Depending on the type and size of the events you are holding, there are many different KPIs you may consider for this type of activity. Such as:
- Number of attendees
- Number of quality leads
- Number of pipelines moved along
For more ideas, check out our blog how to evaluate your event marketing strategy and define ROI.
Don’t forget about your offline marketing too.
The great thing about digital marketing and all things online is the capability that it gives you to gain detailed insights into what works and what doesn’t. The ability to gather and compile data is easy. However, when it comes to offline marketing campaigns it is infinitely more difficult to measure – but not impossible.
When it comes to sales teams, the most important KPI for any sales department is its conversions ratio – i.e. how many leads are converted into paying customers and the amount of revenue coming in.
If you’re a seasoned sales team then you’re likely to have your own metrics worked out already, but if you’re still building your team, then here are a few pointers.
The key is to land customers as quickly as you can, at the lowest cost possible, while keeping hold of the ones you’ve got.
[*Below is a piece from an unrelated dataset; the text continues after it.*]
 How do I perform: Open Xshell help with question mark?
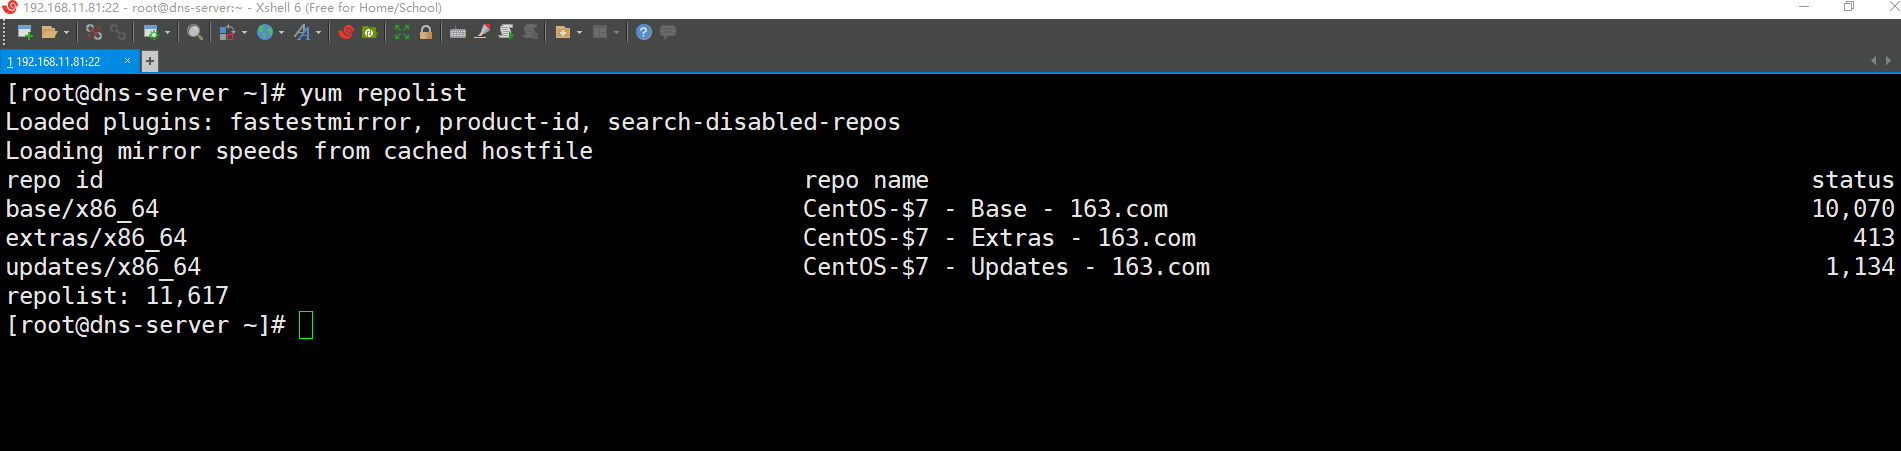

Good KPIs to look at in sales would therefore be:
- Sales velocity
- Cost of acquisition (COA)
- Customer retention rate
We’d also recommend taking a look at Mark Roberge’s book “The Sales Acceleration Formula” which details how he turned HubSpot from a five-person team, into a fast-growing company with a successful IPO. It’s particularly useful in terms of how best to use modern marketing and sales tactics, along with issues of recruitment and reward.
The value of data
No digital marketing analysis is possible, without first having lots of data to analyze!
Make sure you have at least one person on the team who understands data and can extract it and help you with the interpretation. We’re not even talking big data here (which is an entirely different game), we’re talking about the data you gather via all your digital tools – from your marketing automation software to client interaction tools, your social platforms, customer service reports, CRM, etc.
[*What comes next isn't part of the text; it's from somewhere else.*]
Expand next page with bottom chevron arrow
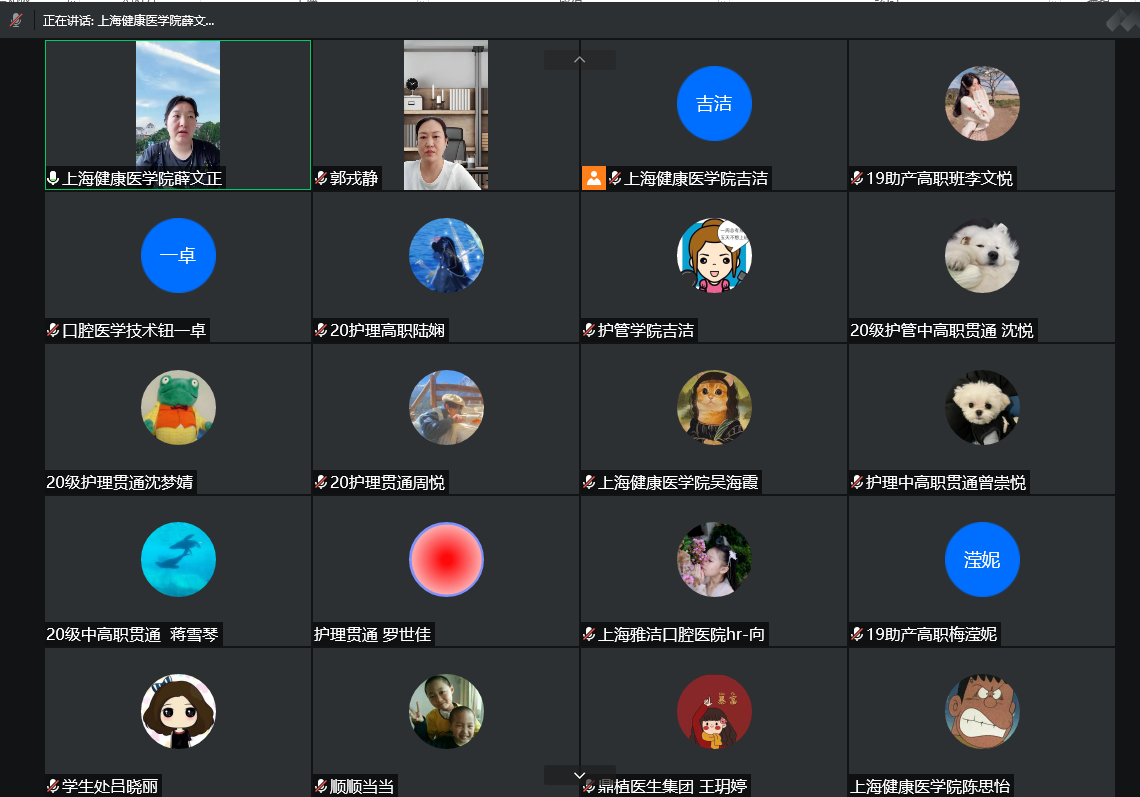Screen dimensions: 1140x797 (x=579, y=775)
Data is constantly being churned out and it’s a highly valuable resource for any business. However, if it’s just left as a heap of bits and bytes, then it will have no meaning. But if you use it properly then it will lead to knowledge that you can then learn from and apply, encouraging even greater business success.
For example, knowing why people only stay on your landing page for 20 seconds and then leave without converting, is crucial. In this situation, the data you need to collate will stem from using some A/B testing, to figure out what is going on.
Does the design need updating? Is the wording in need of an overhaul? Is the wrong audience being driven to your page? There are many potential causes.
When you’re working with data, it also needs to become a daily activity if it’s to work well. Don’t be afraid to constantly revisit and question every assumption you make. It’s sometimes not that obvious why a certain behavior leads to a certain result. You need to test and retest to see if you get a different result. Tweak and test, rinse and repeat.
Success with KPIs
Finally, when it comes to KPIs, avoid jumping from one to the next. Everything takes time to settle in. Start with a list of KPIs you want to measure and use them for at least a year before throwing them out or changing them. Adding new ones in isn’t a problem but always keep the macro and micro needs in perspective. And don’t forget to test, test and test again.